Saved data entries
Content starts
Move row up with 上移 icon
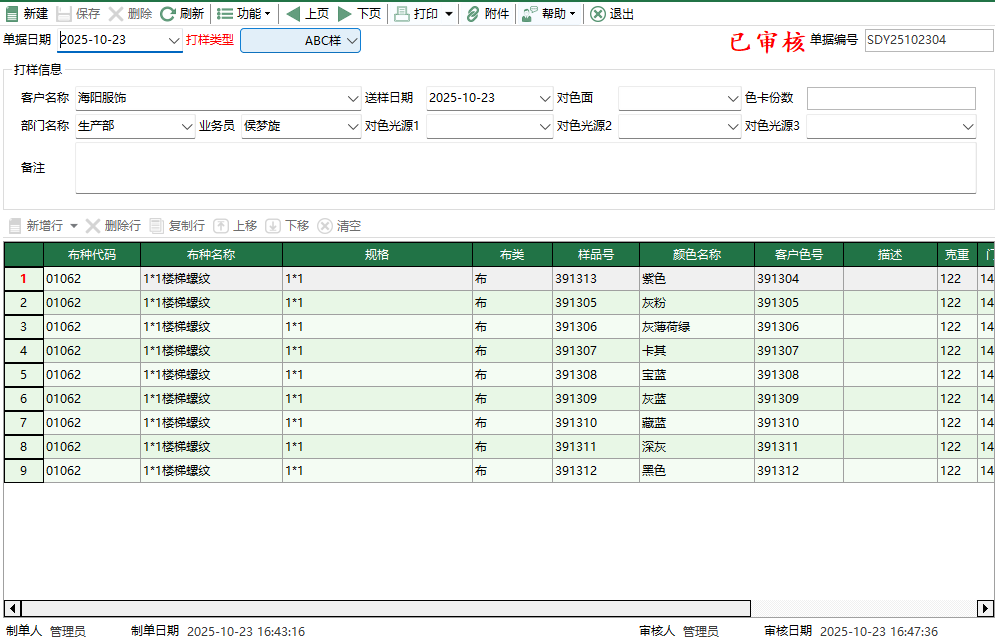[x=237, y=225]
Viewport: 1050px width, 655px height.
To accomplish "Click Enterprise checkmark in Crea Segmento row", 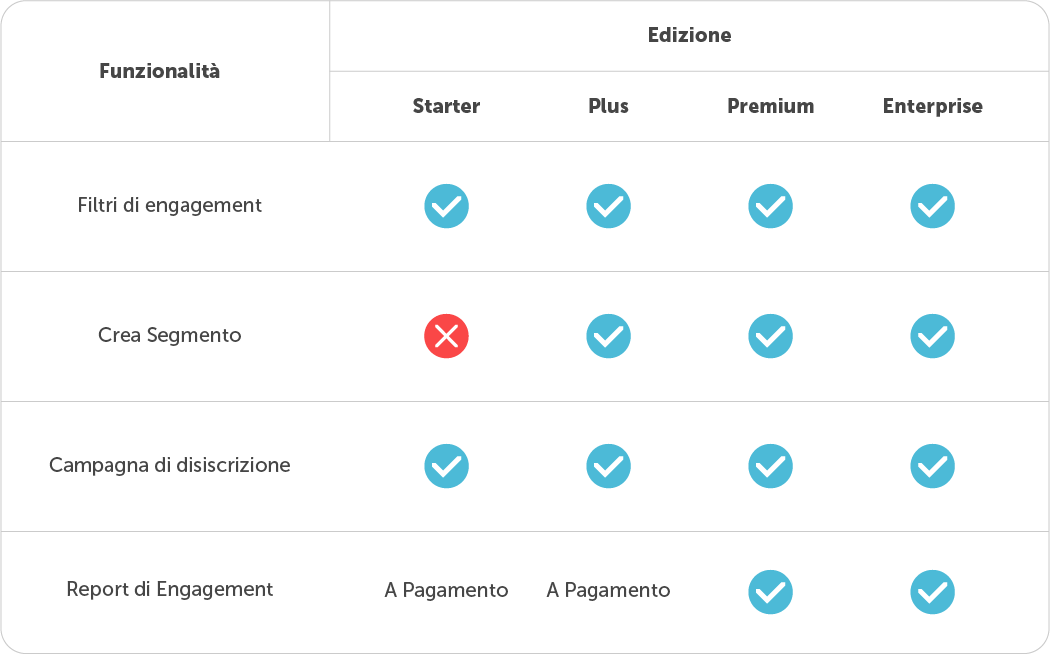I will point(932,336).
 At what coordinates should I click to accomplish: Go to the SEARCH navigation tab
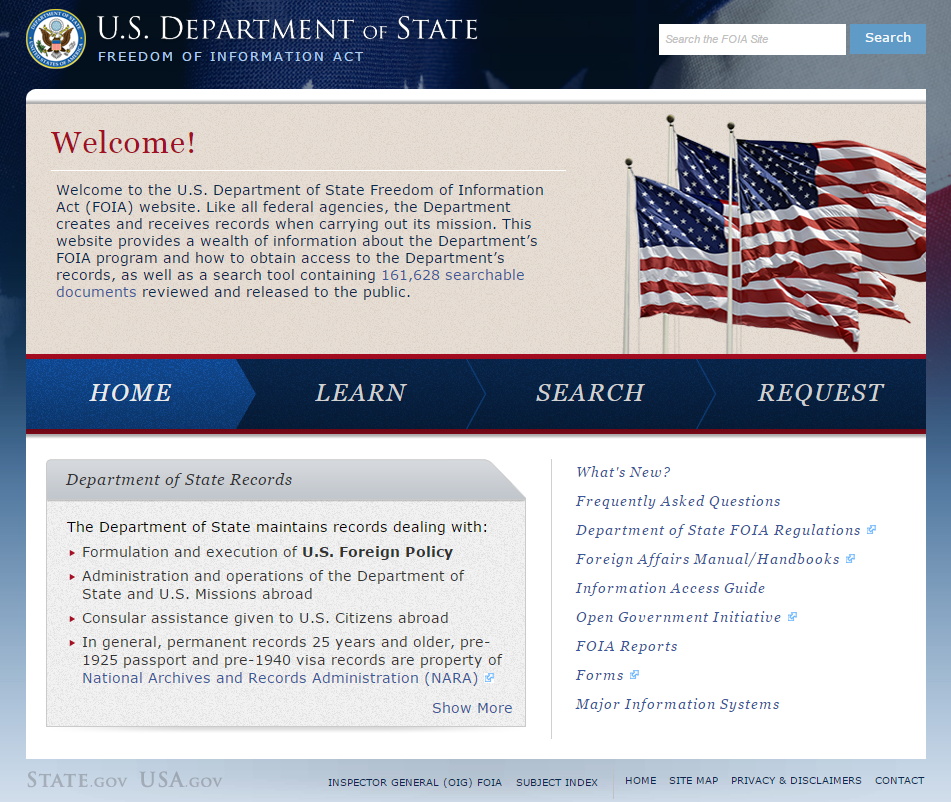tap(590, 393)
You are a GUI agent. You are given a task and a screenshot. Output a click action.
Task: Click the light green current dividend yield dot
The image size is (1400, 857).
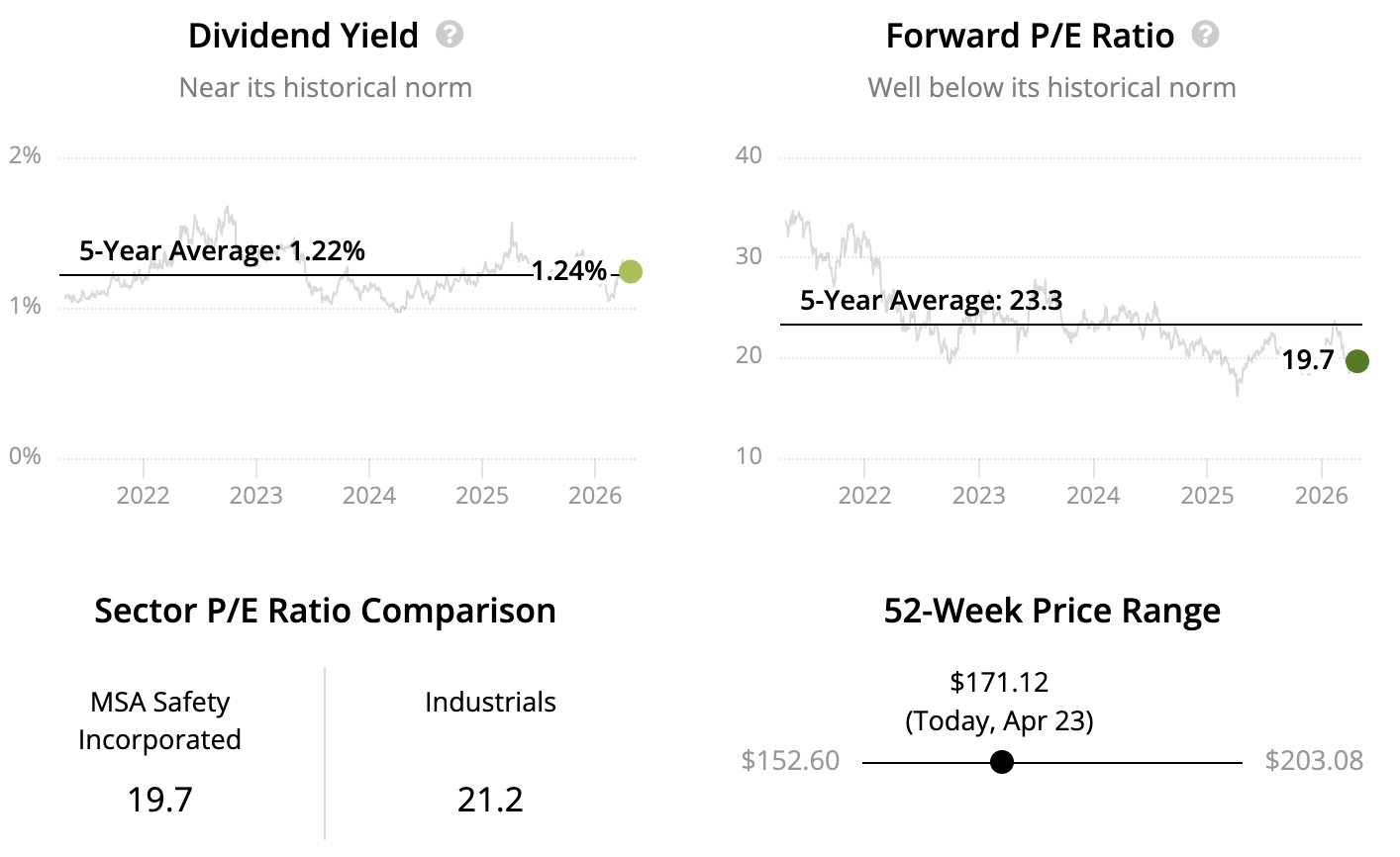pos(630,271)
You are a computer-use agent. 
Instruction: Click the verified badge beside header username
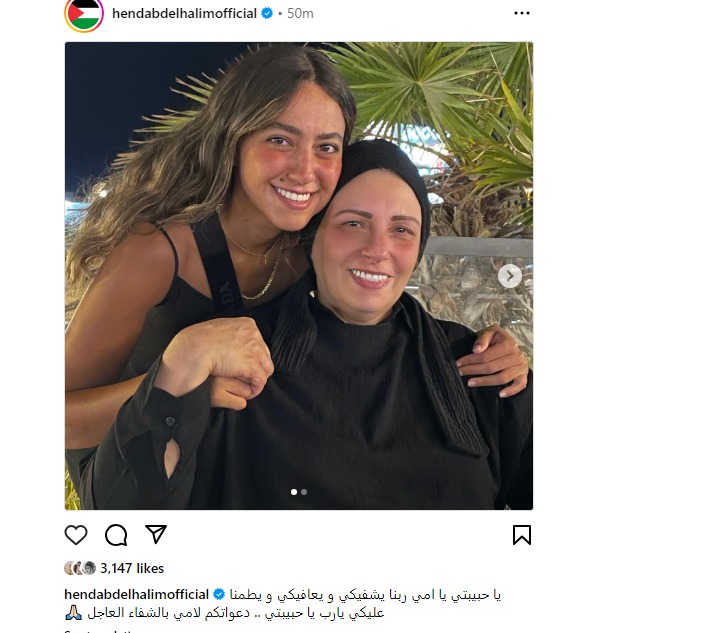pyautogui.click(x=267, y=14)
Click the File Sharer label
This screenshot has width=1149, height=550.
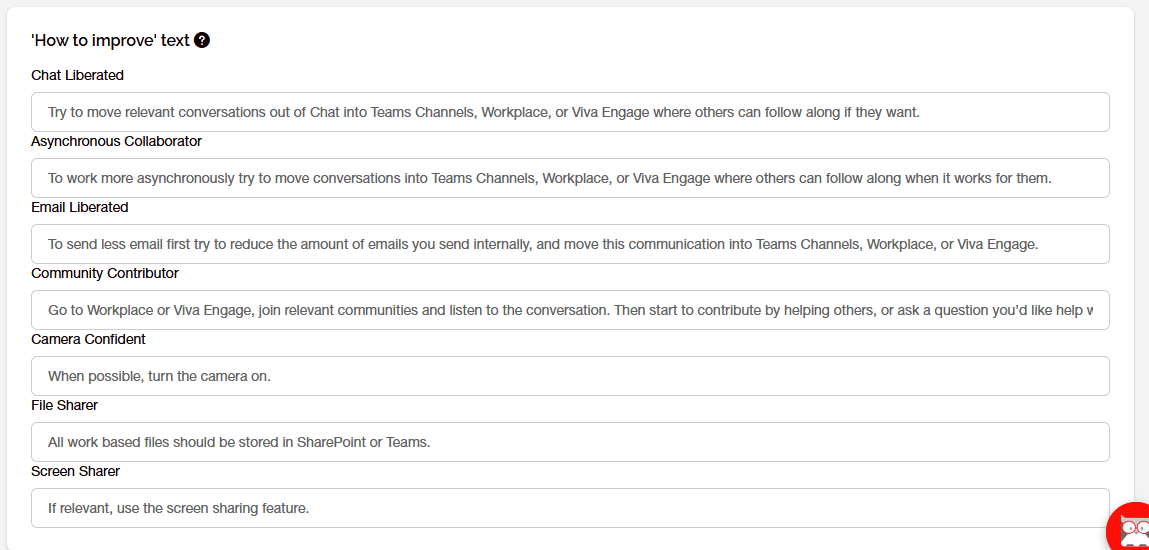[x=64, y=405]
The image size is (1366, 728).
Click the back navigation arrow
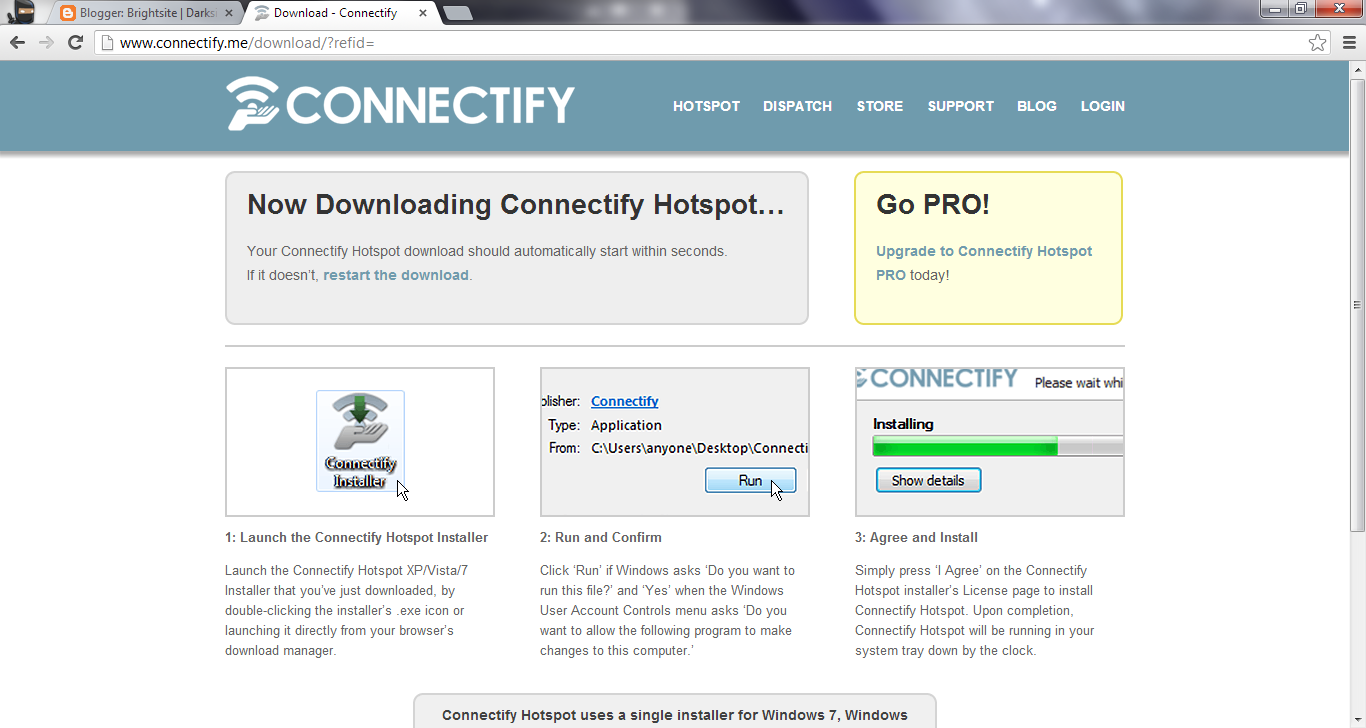coord(16,42)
Content ends
» **REQUIREMENT**
Please retype the entries above word for word, but only from the line containing "Instruction: Click the" through the last line, and without the pictures.

» **EXERCISE OUTPUT**
Instruction: Click the verified badge beside header username
pyautogui.click(x=267, y=14)
Click the File Sharer label
This screenshot has width=1149, height=550.
[x=64, y=405]
The image size is (1366, 728).
Click the back navigation arrow
coord(16,42)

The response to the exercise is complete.